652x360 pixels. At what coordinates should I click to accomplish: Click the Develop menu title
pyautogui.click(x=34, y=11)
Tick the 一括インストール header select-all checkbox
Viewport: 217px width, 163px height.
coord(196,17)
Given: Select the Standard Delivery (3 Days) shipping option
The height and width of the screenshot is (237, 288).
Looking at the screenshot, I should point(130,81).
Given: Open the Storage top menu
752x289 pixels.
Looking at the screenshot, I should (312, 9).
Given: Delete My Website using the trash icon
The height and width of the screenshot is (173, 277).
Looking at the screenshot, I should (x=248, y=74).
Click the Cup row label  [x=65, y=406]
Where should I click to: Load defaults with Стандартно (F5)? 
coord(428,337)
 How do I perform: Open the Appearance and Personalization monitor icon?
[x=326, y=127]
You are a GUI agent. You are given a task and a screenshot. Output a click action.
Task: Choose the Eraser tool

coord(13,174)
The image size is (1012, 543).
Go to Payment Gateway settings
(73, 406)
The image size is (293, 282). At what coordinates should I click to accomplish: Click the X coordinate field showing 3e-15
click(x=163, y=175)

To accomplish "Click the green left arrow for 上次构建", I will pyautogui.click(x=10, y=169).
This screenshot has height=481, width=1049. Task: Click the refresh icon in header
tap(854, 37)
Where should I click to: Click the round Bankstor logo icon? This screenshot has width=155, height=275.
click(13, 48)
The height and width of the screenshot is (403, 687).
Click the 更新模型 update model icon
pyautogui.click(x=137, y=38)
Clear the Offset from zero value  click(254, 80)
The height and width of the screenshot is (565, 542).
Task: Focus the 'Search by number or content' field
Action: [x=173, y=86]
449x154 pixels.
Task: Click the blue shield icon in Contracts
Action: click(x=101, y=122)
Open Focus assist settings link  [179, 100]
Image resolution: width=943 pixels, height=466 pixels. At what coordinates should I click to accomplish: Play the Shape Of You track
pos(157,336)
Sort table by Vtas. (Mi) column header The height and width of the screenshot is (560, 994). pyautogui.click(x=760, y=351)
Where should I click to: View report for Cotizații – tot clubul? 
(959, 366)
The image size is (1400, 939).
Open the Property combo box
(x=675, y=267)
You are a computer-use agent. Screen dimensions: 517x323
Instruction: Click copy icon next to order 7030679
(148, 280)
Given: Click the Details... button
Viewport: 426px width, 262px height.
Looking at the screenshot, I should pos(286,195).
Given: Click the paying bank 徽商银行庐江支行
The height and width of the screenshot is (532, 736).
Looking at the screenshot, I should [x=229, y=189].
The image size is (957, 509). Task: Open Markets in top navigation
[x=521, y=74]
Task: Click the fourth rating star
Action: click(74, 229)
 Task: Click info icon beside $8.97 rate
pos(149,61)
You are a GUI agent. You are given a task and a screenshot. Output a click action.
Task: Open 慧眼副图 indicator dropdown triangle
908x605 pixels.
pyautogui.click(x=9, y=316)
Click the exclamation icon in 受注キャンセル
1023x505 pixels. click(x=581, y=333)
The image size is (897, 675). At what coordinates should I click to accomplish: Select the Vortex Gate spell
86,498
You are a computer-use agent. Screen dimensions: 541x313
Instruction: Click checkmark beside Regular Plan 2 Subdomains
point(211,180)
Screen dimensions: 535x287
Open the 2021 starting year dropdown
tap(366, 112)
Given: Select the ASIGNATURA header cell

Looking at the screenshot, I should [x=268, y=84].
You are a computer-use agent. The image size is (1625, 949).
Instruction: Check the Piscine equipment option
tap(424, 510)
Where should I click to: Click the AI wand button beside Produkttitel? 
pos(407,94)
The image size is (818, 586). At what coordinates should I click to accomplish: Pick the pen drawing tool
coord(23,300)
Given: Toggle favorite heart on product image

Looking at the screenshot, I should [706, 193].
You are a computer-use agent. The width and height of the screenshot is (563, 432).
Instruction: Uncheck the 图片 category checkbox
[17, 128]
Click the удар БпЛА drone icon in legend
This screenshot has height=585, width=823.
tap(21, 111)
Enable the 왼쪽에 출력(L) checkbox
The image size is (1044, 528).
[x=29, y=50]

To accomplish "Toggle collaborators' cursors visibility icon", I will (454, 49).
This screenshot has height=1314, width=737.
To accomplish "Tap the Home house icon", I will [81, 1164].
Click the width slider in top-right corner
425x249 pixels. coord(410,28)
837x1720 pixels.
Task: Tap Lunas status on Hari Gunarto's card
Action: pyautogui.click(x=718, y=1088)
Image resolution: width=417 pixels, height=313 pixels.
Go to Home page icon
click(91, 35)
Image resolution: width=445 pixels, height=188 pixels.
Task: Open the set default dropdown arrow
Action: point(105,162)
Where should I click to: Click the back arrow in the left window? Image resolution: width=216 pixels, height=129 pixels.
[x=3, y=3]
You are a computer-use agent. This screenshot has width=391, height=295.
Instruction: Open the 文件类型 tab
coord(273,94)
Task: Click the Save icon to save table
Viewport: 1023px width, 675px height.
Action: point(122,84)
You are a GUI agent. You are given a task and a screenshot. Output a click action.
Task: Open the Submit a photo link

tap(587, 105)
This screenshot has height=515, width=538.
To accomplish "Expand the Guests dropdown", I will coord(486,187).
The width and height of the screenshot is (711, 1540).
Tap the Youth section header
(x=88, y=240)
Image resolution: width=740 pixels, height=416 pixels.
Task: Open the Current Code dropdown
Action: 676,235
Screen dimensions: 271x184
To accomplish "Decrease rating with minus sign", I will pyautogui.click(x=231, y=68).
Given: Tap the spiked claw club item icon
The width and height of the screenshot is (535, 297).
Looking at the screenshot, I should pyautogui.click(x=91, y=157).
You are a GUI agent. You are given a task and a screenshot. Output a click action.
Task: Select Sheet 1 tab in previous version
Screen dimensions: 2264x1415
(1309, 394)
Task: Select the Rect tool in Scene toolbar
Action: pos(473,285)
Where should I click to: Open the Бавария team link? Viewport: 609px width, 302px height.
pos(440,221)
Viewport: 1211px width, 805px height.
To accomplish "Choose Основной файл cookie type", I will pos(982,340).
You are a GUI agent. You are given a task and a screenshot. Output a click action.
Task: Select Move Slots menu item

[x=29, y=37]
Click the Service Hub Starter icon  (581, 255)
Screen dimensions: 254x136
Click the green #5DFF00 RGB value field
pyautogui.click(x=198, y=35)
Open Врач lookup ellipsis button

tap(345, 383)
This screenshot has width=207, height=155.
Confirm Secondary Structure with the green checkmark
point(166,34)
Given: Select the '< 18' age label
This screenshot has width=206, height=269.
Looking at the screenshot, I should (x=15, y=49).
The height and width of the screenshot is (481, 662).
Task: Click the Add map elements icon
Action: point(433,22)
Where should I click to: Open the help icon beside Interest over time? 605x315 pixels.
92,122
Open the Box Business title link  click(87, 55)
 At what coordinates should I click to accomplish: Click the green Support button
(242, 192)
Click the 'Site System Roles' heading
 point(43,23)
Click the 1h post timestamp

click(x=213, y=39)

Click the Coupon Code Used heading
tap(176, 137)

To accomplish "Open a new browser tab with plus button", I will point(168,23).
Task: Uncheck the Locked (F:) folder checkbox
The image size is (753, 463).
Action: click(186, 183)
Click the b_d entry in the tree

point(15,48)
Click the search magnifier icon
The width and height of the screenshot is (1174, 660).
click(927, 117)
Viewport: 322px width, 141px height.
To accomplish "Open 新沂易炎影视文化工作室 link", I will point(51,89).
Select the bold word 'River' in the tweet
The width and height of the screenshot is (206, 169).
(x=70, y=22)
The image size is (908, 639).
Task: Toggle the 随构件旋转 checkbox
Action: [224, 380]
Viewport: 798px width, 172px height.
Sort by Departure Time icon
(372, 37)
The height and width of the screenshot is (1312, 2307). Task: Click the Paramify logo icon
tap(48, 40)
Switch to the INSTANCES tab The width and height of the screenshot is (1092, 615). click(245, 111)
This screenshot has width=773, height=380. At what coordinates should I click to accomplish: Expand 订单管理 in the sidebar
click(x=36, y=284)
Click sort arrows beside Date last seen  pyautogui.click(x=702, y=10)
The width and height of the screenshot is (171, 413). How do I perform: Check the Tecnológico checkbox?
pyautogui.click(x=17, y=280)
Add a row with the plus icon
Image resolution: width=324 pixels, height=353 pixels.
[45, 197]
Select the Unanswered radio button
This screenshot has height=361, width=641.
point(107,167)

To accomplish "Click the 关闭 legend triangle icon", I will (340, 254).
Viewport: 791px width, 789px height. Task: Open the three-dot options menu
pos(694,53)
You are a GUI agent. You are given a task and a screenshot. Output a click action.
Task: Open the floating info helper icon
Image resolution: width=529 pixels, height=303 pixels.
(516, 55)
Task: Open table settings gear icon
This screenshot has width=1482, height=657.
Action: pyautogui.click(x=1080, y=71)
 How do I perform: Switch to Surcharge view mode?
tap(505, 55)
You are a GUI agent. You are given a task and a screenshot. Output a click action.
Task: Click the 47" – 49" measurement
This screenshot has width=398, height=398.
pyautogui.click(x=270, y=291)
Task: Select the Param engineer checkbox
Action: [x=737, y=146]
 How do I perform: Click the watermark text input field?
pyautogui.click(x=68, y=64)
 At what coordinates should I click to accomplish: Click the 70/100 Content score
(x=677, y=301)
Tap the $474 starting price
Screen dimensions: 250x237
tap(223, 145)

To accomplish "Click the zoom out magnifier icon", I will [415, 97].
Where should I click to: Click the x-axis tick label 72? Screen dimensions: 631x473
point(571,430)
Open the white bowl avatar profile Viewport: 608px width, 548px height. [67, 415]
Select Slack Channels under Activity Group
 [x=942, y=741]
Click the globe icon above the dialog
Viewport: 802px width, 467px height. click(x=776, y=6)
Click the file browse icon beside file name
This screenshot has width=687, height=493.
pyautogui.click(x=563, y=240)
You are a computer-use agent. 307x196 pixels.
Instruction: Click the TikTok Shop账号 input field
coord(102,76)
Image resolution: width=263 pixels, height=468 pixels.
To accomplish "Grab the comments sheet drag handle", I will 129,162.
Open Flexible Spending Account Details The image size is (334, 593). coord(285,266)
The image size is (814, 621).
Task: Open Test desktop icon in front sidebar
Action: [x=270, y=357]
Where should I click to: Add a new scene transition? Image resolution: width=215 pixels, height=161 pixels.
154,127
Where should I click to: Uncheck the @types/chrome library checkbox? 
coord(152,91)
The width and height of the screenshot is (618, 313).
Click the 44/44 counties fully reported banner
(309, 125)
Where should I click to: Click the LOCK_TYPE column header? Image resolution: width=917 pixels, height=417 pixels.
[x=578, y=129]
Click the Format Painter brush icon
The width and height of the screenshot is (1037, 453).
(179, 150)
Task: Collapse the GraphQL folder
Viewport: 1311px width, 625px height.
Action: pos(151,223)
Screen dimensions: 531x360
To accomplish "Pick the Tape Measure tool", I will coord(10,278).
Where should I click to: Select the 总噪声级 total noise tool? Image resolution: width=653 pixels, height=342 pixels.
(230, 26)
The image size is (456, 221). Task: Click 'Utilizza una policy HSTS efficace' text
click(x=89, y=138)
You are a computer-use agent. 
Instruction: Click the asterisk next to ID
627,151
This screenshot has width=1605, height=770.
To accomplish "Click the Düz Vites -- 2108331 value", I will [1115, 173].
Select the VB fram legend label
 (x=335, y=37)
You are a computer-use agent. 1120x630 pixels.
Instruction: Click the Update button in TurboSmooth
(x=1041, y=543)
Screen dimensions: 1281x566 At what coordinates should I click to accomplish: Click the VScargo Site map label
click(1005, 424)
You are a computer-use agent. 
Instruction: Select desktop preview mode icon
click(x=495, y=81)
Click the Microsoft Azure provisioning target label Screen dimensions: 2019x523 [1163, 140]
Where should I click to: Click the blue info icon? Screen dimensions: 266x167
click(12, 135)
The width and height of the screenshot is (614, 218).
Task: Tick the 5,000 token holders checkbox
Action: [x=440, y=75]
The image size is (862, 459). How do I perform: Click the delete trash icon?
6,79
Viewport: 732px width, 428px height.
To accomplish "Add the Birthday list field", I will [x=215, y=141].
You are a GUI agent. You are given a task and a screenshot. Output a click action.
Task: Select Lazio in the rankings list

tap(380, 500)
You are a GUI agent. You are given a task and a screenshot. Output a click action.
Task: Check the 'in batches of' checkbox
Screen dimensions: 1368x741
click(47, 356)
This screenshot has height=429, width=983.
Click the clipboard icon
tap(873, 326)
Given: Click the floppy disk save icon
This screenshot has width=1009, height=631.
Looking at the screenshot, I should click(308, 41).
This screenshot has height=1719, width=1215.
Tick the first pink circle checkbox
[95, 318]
+++++
▸ EXERCISE DETAILS: Up to and including the line with "Click the Cup", repeat the data exactly, starting from its first line; nothing else belongs in the response.

▸ SOLUTION TO THIS TASK:
652x360 pixels. At what coordinates should I click to accomplish: Click the Develop menu title
pyautogui.click(x=34, y=11)
Tick the 一括インストール header select-all checkbox
Viewport: 217px width, 163px height.
coord(196,17)
Given: Select the Standard Delivery (3 Days) shipping option
The height and width of the screenshot is (237, 288).
Looking at the screenshot, I should point(130,81).
Given: Open the Storage top menu
752x289 pixels.
Looking at the screenshot, I should (312, 9).
Given: Delete My Website using the trash icon
The height and width of the screenshot is (173, 277).
Looking at the screenshot, I should (x=248, y=74).
Click the Cup row label  [x=65, y=406]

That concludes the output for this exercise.